Jair é um anticristo porque despreza a verdade. Mentiroso contumaz, faz da patranha um modo de vida. Engana e ludibria sobre tudo e todos, sobretudo os mais carentes de tempo e cognição. Estelionatário da fé pública, decreta sigilo de cem anos em assuntos de interesse público para ocultar a realidade. Mente por todos os lados, como se uma ilha da falsidade onde a verdade não entra para não poder ser conhecida, acorrentando na inverdade seu séquito mais fiel e ignorante.

Jair é um anticristo porque despreza a igualdade, a solidariedade e a comunhão. Dia e noite ele preconiza o anti-igualitarismo, fazendo do país uma sopa de merda, pus e fel. Se não ele, que outro indivíduo seria capaz de, em décadas de atividade política, jamais ter sequer mencionado o mais grave problema social, a concentração de riqueza? Qual sujeito seria tão capaz de agir em prol do racismo, da fome, da seca, do trabalho infantil e da deseducação pública, causas profundas da desigualdade social? Que outro indivíduo revelaria tanta falta de empatia, de sensibilidade e de compreensão dos problemas sociais, senão pode deliberada opção e vontade? Quem mais glorifica o egoísmo do "cada um por si" travestido de liberdade e celebra o individualismo amoral segregante e socialmente desarmônico, frutos da visão narcísica do sujeito "em-si-mesmo-sem-o-outro"?
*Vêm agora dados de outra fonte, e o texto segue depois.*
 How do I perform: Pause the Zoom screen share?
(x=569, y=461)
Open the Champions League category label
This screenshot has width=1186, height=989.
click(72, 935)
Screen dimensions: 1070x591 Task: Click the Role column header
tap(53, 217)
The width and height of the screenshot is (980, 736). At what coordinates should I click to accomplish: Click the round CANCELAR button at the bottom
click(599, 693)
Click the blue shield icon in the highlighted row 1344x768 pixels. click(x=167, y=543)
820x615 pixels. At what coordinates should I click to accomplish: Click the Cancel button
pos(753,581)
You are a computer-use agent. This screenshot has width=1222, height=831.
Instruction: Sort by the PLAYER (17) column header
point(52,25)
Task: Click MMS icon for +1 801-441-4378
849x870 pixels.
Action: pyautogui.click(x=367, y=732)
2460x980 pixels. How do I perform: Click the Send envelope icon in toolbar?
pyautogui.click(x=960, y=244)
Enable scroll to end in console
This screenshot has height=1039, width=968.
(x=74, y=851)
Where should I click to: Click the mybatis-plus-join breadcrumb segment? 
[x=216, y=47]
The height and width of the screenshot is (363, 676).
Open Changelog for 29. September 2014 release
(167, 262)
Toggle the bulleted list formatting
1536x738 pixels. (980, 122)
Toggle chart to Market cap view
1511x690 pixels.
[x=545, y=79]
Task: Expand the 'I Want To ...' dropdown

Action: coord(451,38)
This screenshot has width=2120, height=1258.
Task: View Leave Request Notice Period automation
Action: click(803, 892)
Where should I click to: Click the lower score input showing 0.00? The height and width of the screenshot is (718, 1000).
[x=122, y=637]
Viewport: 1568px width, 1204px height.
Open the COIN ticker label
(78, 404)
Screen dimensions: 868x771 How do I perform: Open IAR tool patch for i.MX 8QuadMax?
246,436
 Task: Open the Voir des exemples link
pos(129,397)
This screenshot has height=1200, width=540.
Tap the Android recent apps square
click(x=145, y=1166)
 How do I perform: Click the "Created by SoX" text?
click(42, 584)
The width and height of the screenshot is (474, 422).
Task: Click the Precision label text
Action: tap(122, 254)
Jair é um anticristo porque despreza o meio-ambiente, o lugar onde vivemos. A Terra é a nossa casa, e a nossa terra é a nossa sala, um lugar avassaladoramente devastado para uma boiada poder passar e pastar. Quem mais desregulamenta, flexibiliza, despenaliza, liberaliza e privatiza toda uma agenda ambiental, sob a sanha de fazer da ecologia um tema ideológico e da natureza um espaço propício à destruição, ao desmatamento, ao garimpo, à monocultura, ao latifúndio... como se numa medieval cruzada antiambiental?  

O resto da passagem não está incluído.